▶ **INFORMATION SHOWN**:
■ ■ ■ ■

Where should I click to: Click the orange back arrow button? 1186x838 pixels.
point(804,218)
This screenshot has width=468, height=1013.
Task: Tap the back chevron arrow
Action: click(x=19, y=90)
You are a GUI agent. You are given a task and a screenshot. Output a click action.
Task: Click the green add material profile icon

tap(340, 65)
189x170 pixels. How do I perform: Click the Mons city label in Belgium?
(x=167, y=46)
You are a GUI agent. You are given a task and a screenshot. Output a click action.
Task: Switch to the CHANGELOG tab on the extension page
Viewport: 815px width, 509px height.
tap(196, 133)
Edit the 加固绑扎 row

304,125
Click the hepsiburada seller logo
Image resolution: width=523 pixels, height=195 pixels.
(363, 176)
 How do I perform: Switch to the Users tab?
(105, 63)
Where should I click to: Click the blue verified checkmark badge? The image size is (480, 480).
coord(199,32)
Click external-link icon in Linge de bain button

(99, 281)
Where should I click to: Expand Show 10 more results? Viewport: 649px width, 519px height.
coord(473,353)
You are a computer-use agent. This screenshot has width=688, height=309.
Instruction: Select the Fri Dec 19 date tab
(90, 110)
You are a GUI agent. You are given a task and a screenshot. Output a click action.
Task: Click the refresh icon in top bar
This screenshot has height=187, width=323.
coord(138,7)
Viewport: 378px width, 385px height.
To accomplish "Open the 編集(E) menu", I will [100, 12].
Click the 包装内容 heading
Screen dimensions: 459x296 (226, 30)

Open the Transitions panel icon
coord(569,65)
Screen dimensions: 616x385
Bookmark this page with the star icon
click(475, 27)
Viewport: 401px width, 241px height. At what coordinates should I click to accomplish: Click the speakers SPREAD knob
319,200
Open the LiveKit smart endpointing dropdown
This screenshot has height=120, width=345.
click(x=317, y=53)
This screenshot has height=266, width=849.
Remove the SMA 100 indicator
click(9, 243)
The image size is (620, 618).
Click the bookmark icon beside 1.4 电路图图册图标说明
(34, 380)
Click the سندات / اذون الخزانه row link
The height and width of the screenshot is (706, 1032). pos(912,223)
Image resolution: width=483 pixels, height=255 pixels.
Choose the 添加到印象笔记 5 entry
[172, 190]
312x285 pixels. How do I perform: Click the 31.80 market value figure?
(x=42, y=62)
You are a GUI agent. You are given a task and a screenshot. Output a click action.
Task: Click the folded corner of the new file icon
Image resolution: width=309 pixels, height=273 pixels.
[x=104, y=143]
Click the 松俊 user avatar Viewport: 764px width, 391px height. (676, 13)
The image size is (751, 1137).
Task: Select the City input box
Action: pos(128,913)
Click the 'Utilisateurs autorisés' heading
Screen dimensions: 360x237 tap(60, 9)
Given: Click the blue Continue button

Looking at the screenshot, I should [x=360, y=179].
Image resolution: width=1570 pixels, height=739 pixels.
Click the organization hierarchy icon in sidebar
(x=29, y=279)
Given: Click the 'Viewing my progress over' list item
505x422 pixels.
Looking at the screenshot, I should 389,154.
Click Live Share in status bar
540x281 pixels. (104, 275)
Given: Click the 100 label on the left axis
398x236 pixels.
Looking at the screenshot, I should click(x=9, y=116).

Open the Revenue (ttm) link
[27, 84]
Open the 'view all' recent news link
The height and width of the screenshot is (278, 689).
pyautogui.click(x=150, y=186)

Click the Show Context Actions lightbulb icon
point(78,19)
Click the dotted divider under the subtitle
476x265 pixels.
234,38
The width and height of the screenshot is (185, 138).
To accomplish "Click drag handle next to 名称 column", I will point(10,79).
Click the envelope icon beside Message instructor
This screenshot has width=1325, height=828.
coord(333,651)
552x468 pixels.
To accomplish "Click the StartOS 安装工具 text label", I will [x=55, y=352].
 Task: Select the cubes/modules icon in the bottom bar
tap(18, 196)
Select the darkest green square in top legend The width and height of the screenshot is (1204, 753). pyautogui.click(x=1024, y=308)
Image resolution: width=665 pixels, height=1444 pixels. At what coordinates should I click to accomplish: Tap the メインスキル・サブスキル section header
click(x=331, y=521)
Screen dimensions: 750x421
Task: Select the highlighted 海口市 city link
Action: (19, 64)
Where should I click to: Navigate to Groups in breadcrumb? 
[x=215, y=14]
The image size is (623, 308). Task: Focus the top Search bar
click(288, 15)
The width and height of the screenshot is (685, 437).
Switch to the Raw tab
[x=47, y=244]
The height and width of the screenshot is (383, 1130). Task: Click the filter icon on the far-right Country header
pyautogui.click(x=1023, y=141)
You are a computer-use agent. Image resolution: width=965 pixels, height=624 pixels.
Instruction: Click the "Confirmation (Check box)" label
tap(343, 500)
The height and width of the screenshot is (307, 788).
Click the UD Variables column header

■ ■ ■ ■

▶ **PROMPT**: Retype exactly the lines above, from the one with "Viewport: 401px width, 241px" through the one with "Task: Click the folded", inclusive.

▶ **ANSWER TO THIS PROBLEM**:
Viewport: 401px width, 241px height. At what coordinates should I click to accomplish: Click the speakers SPREAD knob
319,200
Open the LiveKit smart endpointing dropdown
This screenshot has height=120, width=345.
click(x=317, y=53)
This screenshot has height=266, width=849.
Remove the SMA 100 indicator
click(9, 243)
The image size is (620, 618).
Click the bookmark icon beside 1.4 电路图图册图标说明
(34, 380)
Click the سندات / اذون الخزانه row link
The height and width of the screenshot is (706, 1032). pos(912,223)
Image resolution: width=483 pixels, height=255 pixels.
Choose the 添加到印象笔记 5 entry
[172, 190]
312x285 pixels. How do I perform: Click the 31.80 market value figure?
(x=42, y=62)
You are a GUI agent. You are given a task and a screenshot. Output a click action.
Task: Click the folded corner of the new file icon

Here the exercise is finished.